Servidores do SLU participam de atividade sobre separação correta de resíduos

O Serviço de Limpeza Urbana (SLU) participou de um ciclo de visitas técnicas promovido pela Assessoria de Gestão Sustentável (AGS) do Ministério Público do Distrito Federal e Territórios (MPDFT), com o objetivo de orientar servidores, membros e colaboradores terceirizados sobre a separação correta dos resíduos e a importância da destinação adequada dos materiais recicláveis. 

Em série de encontros, servidores do SLU e do MPDFT conversam sobre temas como coleta seletiva, reaproveitamento de resíduos e redução de impactos ambientais | Fotos: Divulgação/MPDFT

Realizados entre abril e maio, os encontros ocorreram na sede e nas unidades descentralizadas do MPDFT. Os servidores do SLU levaram informações práticas sobre coleta seletiva, reaproveitamento de resíduos, redução de impactos ambientais e responsabilidade compartilhada entre instituições públicas, trabalhadores e cidadãos. 

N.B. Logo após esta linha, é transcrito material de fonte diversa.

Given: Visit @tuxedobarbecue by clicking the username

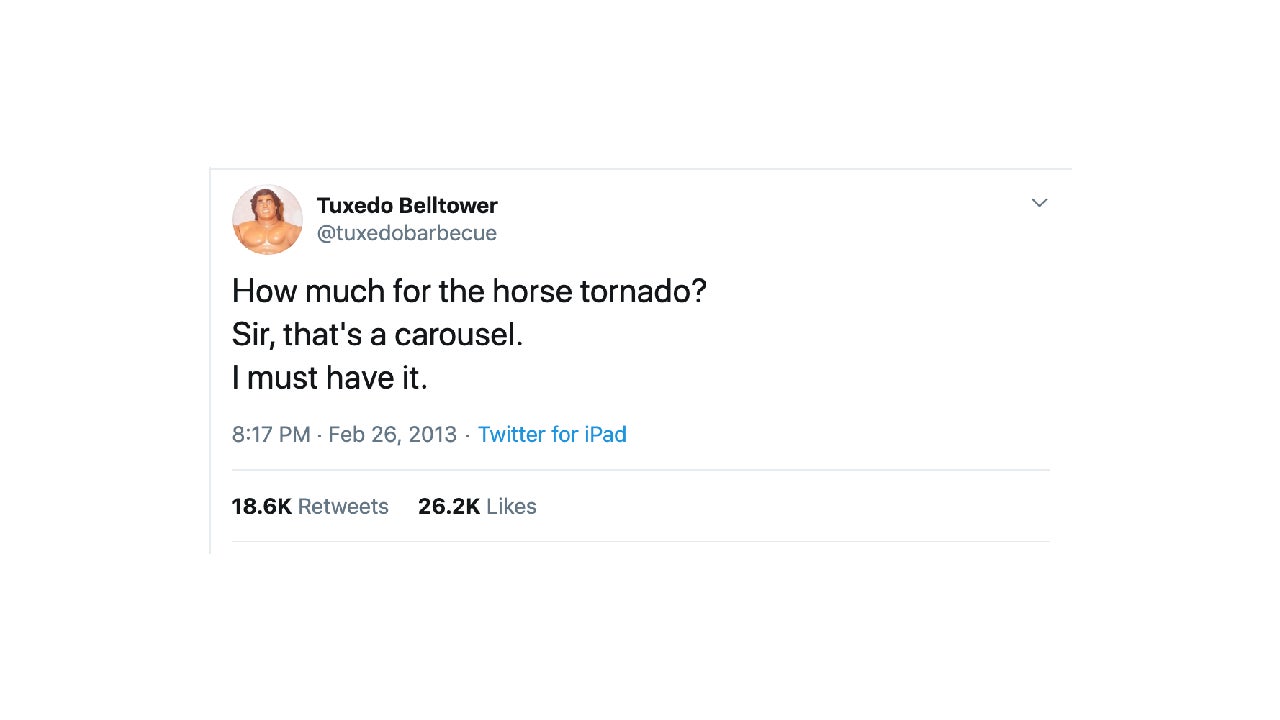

“Quando falamos em resíduos, precisamos compreender que muitos materiais ainda possuem valor econômico e potencial de reaproveitamento. Por isso, a separação correta é fundamental para reduzir impactos ambientais, sanitários e sociais relacionados ao descarte inadequado”

Allyson Silva, gerente de Educação Ambiental do SLU

Durante as atividades, o gerente de Educação Ambiental do SLU, Allyson Silva, destacou que a separação correta começa no local onde o resíduo é gerado e tem impacto direto em toda a cadeia da reciclagem. “Quando falamos em resíduos, precisamos compreender que muitos materiais ainda possuem valor econômico e potencial de reaproveitamento. Por isso, a separação correta é fundamental para reduzir impactos ambientais, sanitários e sociais relacionados ao descarte inadequado”, afirmou.

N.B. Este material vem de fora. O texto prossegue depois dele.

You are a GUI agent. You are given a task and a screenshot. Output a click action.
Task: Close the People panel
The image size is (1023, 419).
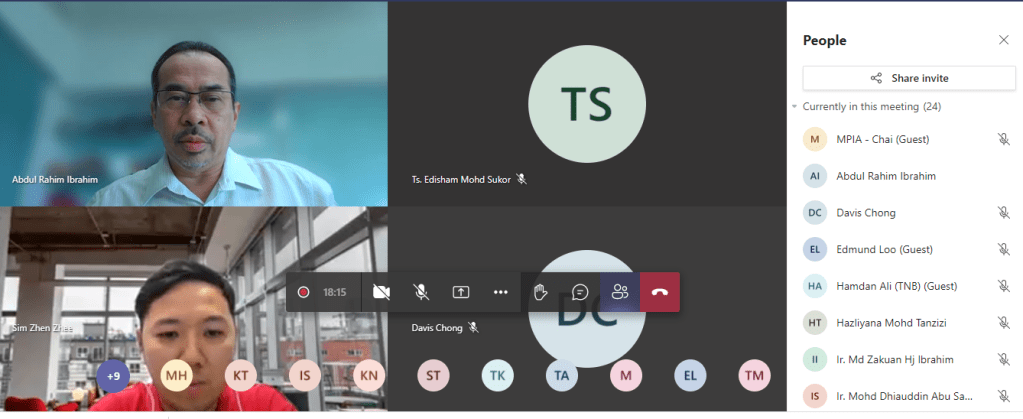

Segundo o presidente do SLU, Luiz Felipe Carvalho, a atuação em órgãos públicos é estratégica. “Essas ações ampliam a consciência ambiental em ambientes com grande circulação de pessoas e fortalece a coleta seletiva na origem. Quando os resíduos são separados corretamente, as cooperativas recebem materiais com maior qualidade, o que melhora o aproveitamento, reduz rejeitos e contribui para a geração de trabalho e renda”, afirmou.

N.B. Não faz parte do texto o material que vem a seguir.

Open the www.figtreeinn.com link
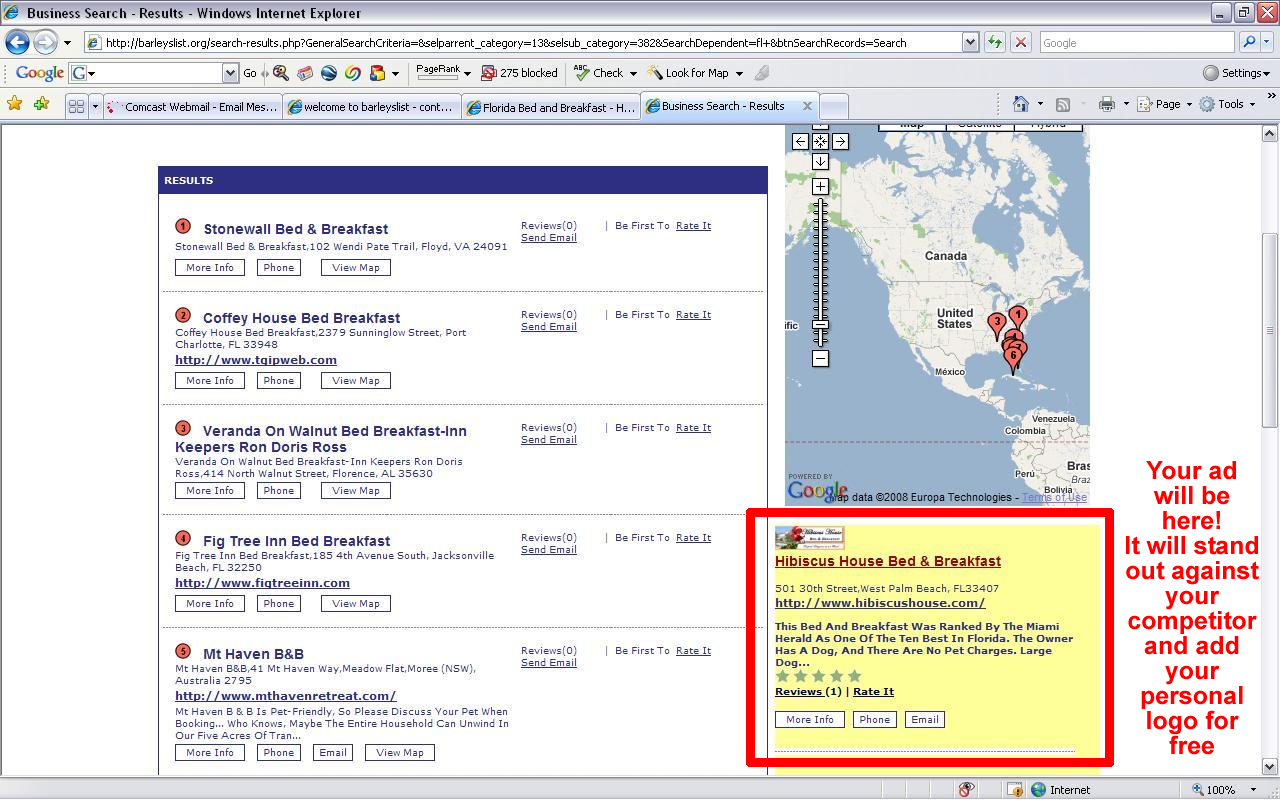The image size is (1280, 800). coord(262,583)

De acordo com a assessora de sustentabilidade do MPDFT, Rafaela Sol, as visitas tiveram como foco orientar as unidades sobre as formas adequadas de descarte dos resíduos gerados, além de esclarecer responsabilidades no processo de gestão e fortalecer a integração entre os setores descentralizados. “A iniciativa buscou aproximar as unidades da Assessoria de Gestão Sustentável, criando um canal permanente de diálogo, esclarecimento de dúvidas e aprimoramento dos fluxos internos”, destacou.

Educação ambiental

Nas visitas, o SLU contribuiu com orientações sobre a diferença entre resíduos secos, orgânicos e recicláveis, além da forma correta de identificação de lixeiras e contêineres. Também foram abordados temas como redução do uso de copos descartáveis, consumo consciente e reaproveitamento de materiais orgânicos, como a borra de café. 

Na série de encontros, servidores discutiram desde a coleta nas salas até a separação e destinação final dos resíduos recicláveis

As ações também detalharam os fluxos de gerenciamento de resíduos no MPDFT, desde a coleta nas salas até a destinação final pelas cooperativas habilitadas. A proposta é garantir que os resíduos recicláveis sejam separados com mais qualidade, aumentando o potencial de reaproveitamento e reduzindo o volume encaminhado de forma inadequada para a disposição final.

Responsabilidade compartilhada

Além das orientações técnicas, os encontros promoveram reflexões sobre responsabilidade compartilhada na gestão de resíduos. O conceito envolve a participação de todos os atores da cadeia: cidadãos, instituições públicas, empresas, cooperativas, trabalhadores terceirizados e poder público.

No encontro realizado na sede do MPDFT, Júlio Campos Alvarenga, representante do SLU, também destacou a importância da separação correta para reduzir os impactos ambientais e os custos do sistema público de destinação final. Segundo ele, grande parte dos materiais encaminhados aos aterros sanitários poderia ser reciclada ou reaproveitada caso fosse separada adequadamente ainda na origem.

A iniciativa também contou com distribuição de materiais informativos e momentos de diálogo com os participantes, permitindo o esclarecimento de dúvidas sobre descarte correto, coleta seletiva e práticas sustentáveis no cotidiano institucional.